| INTEREST AND ROLLOVER POLICY Rollover Interest
Rollover refers to the process of closing open position for today's
value date and the opening of the same position for the next day's
value date at a price reflecting the difference in interest rates
between the two currencies. For instance, the primary interest rates in
Great Britain are much higher than in Japan, so if a trader buys GBP,
he/she will earn interest at 6 PM AST. on the other hand, if he/she
sells GBP in this currency pair, he/she will pay interest at 6 PM AST.
Rollover is required because, in the spot forex market, all trades
must be settled in two business days. In accordance with international
banking practices, CMS International automatically rolls over all open positions to
the next date at 6 PM AST for settlement.
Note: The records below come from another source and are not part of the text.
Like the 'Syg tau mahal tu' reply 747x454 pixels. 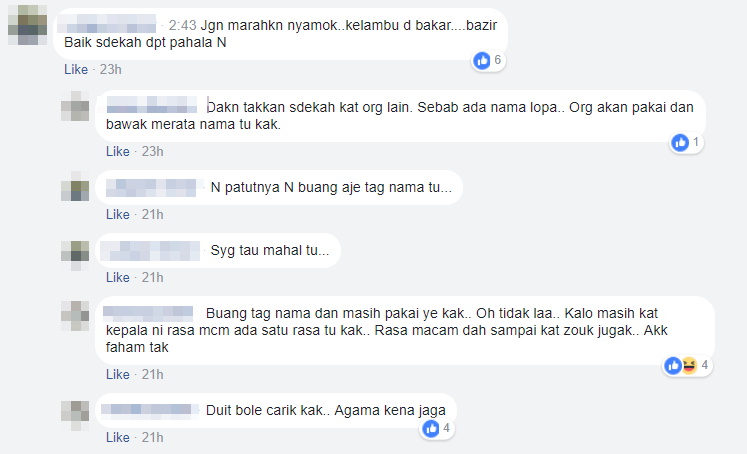(x=118, y=278)
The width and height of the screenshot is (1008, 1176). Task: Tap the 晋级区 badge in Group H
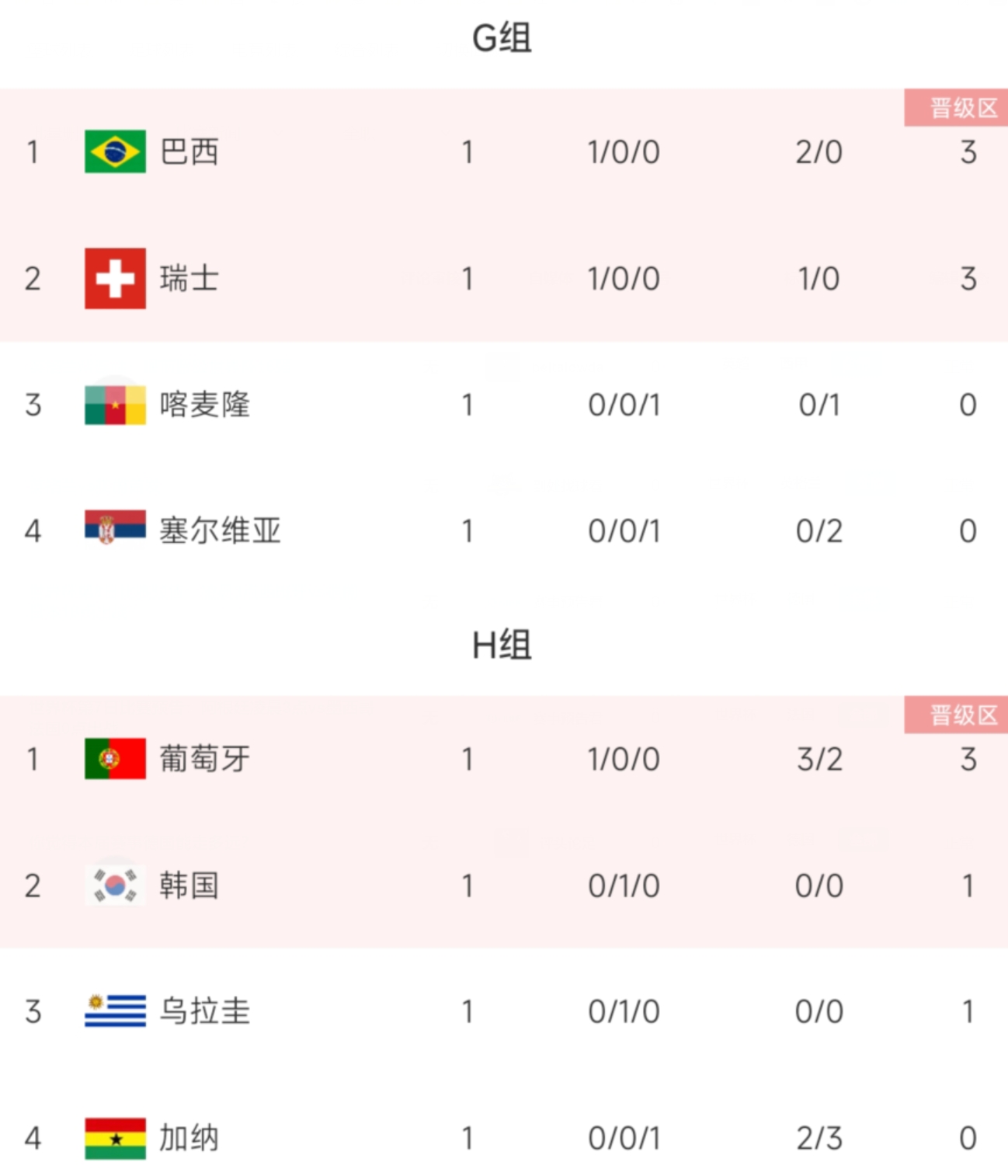[x=956, y=715]
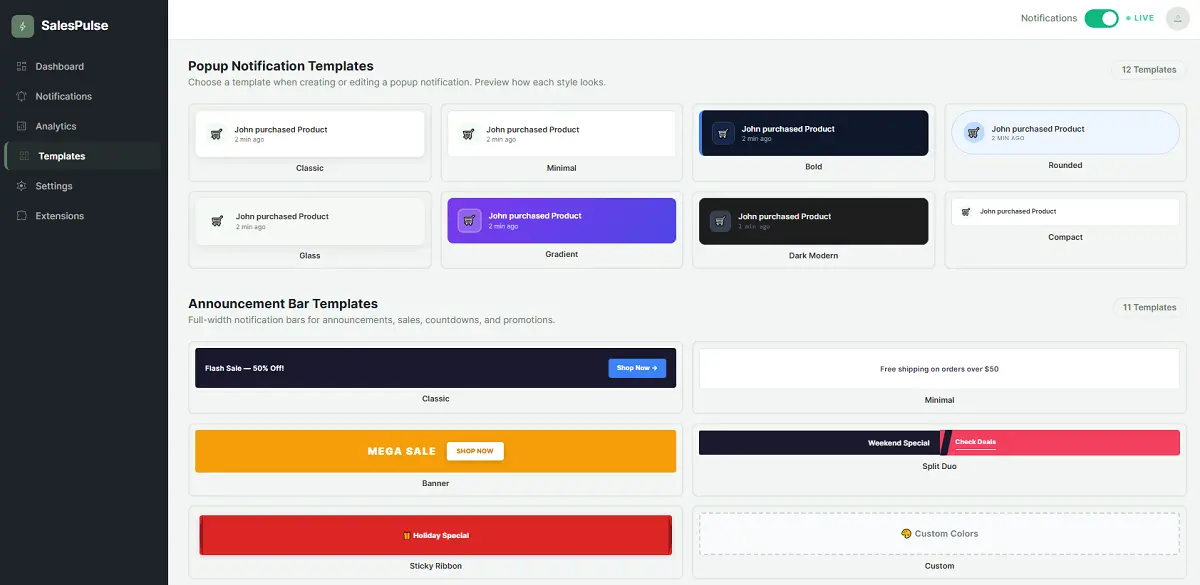
Task: Select the Sticky Ribbon announcement template
Action: pyautogui.click(x=435, y=534)
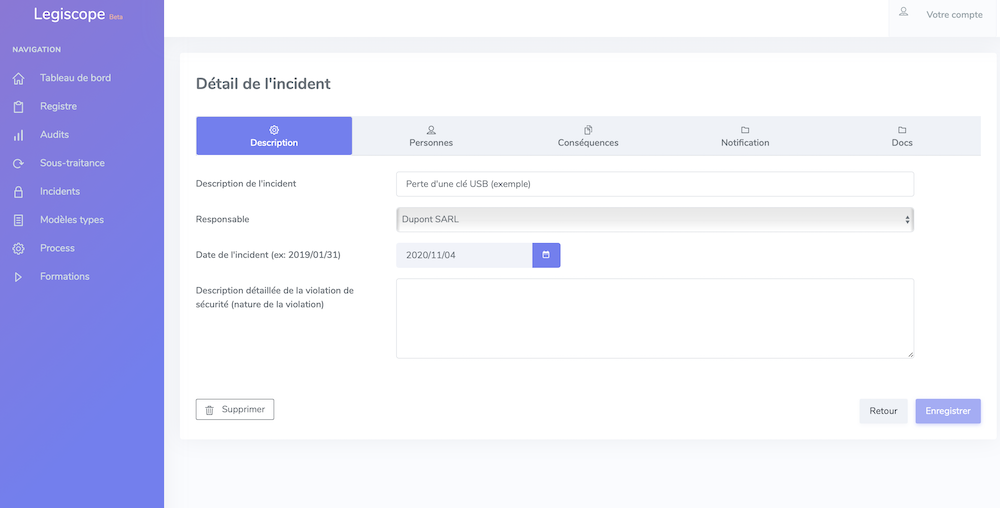This screenshot has height=508, width=1000.
Task: Click the user avatar icon at top right
Action: click(903, 11)
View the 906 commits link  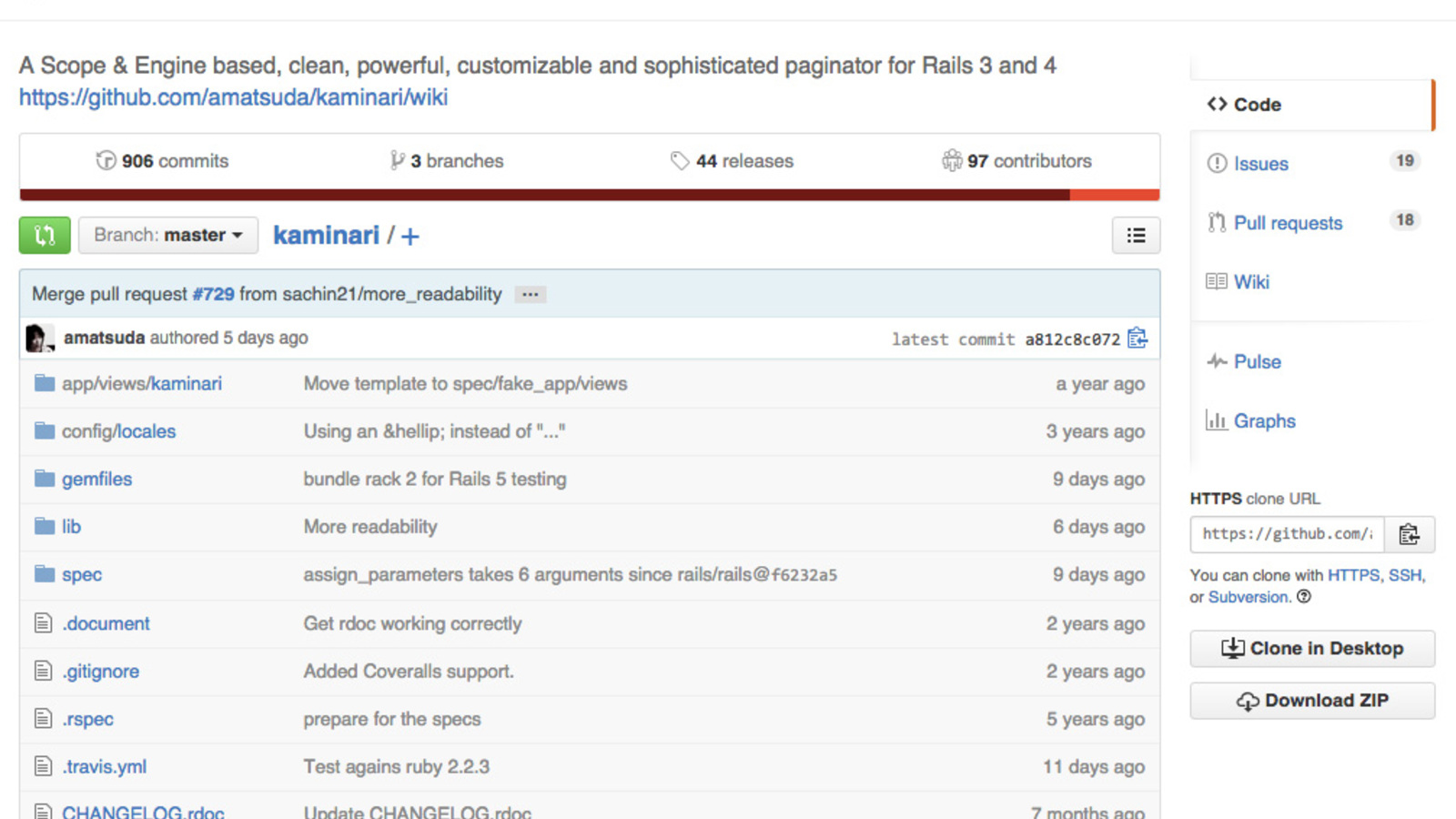pyautogui.click(x=162, y=161)
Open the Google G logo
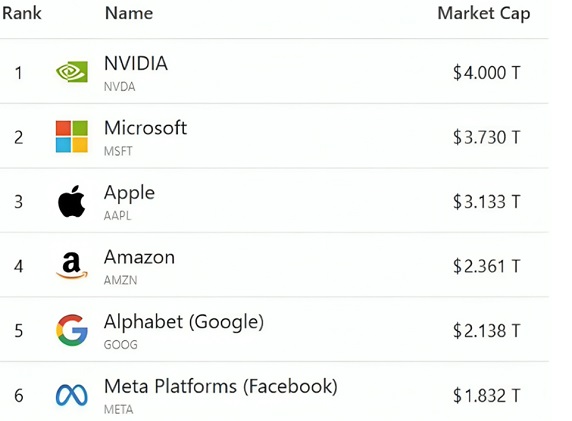572x421 pixels. click(x=72, y=330)
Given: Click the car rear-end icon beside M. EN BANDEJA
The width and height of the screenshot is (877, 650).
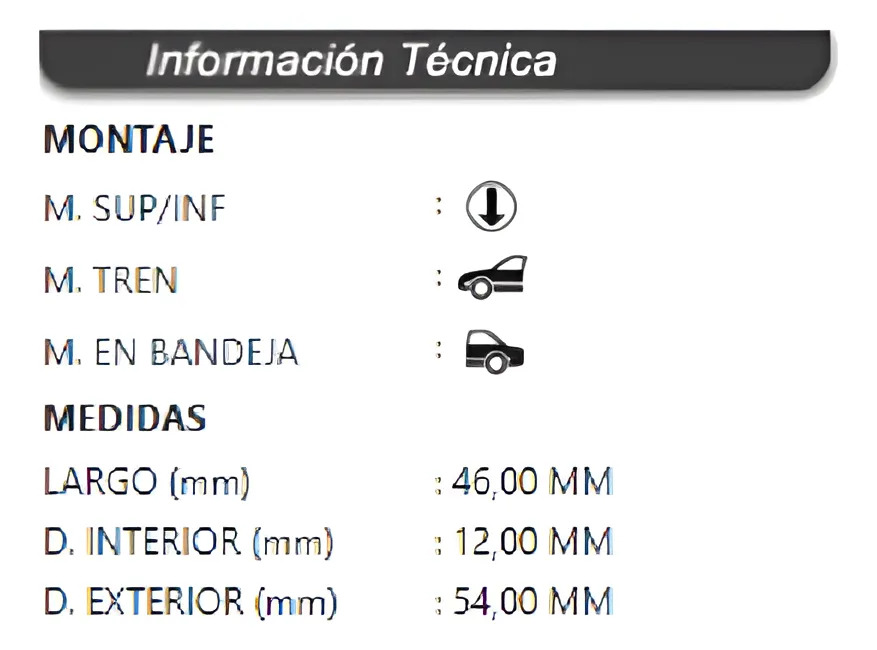Looking at the screenshot, I should tap(494, 351).
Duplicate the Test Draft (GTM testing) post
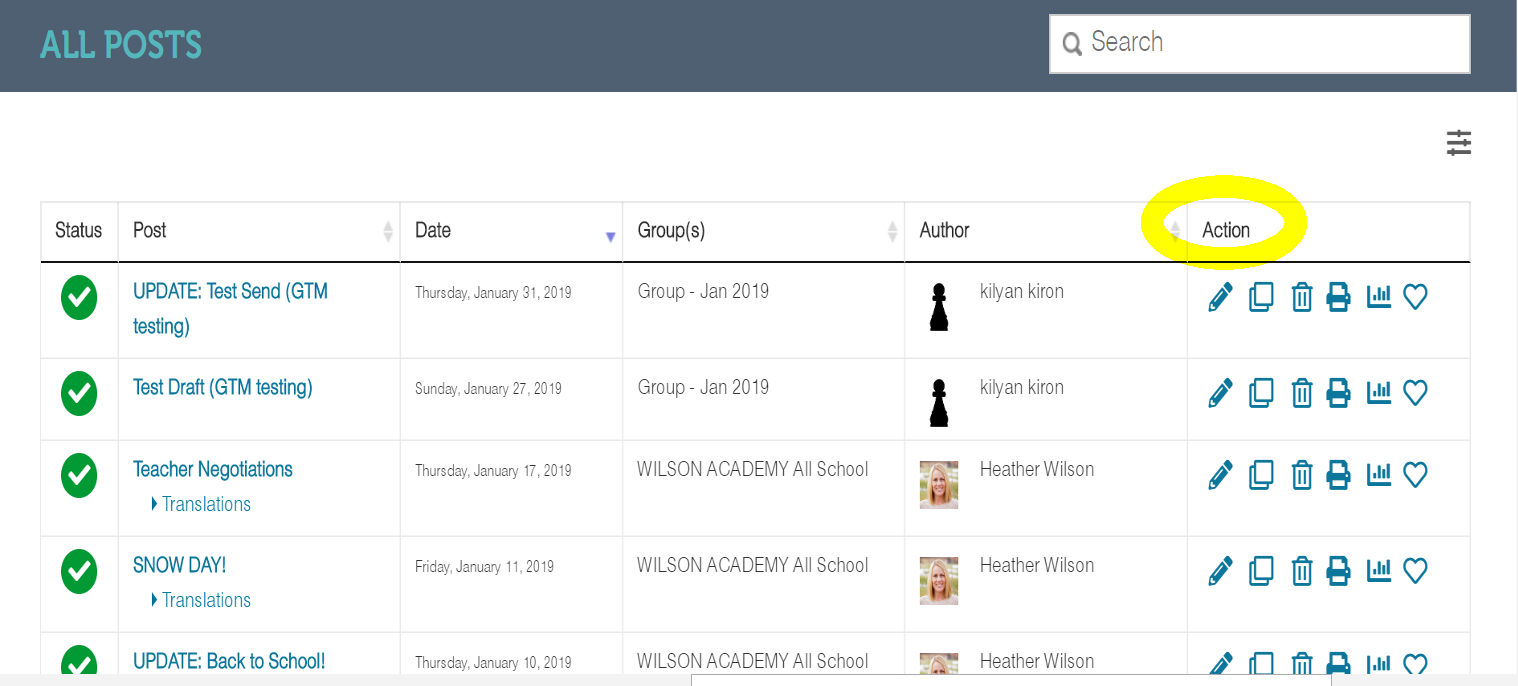This screenshot has width=1518, height=686. [1261, 393]
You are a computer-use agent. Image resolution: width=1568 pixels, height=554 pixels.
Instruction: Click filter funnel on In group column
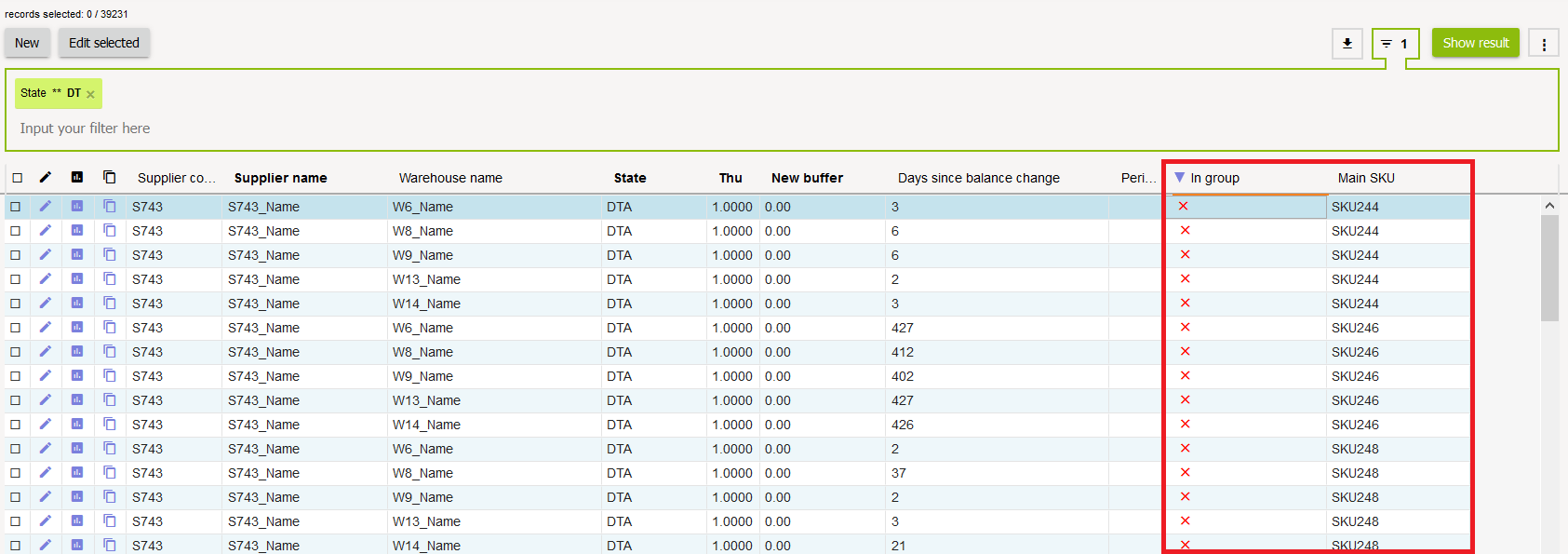tap(1179, 178)
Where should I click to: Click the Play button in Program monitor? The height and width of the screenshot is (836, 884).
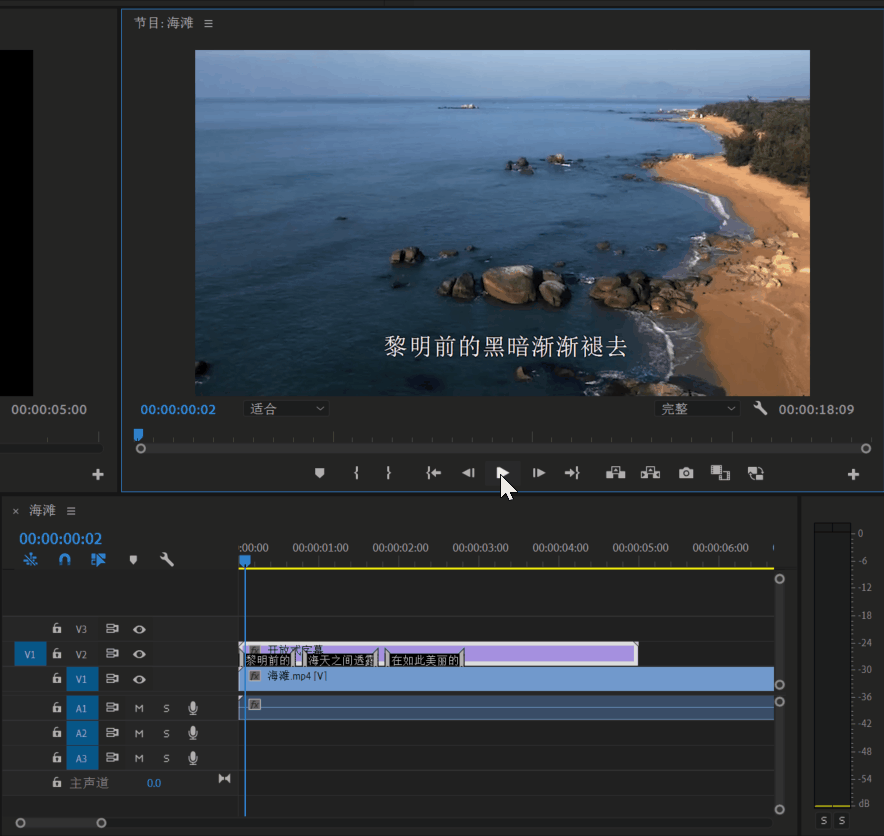click(503, 473)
Rollover involves exchanging
the position being held for a position expiring the following
settlement date. For example, for trades executed on Monday, the value
date is Wednesday. The exception is a position opened and held
overnight on Wednesday. The normal value date would be Saturday;
because banks are closed on Saturday the value date is actually the
following Monday. Due to the weekend, positions held overnight on
Wednesday incur or earn an extra two days of interest. Trades with a
value date that falls on a holiday will also incur or earn additional
interest.
CMS International clients can earn interest on rollovers, depending on the
direction of their positions and interest rate differential between the
two currencies involved.
Interest on Unused Margin
Accounts with initial deposits of 10,000 USD or greater will receive
2.00% annual interest on unused margin if unused margin is over 10,000
USD. To be eligible for this interest, a trader must open at least 15
standard 100K lots per month. CMS may alter the interest terms and
schedule at its discretion.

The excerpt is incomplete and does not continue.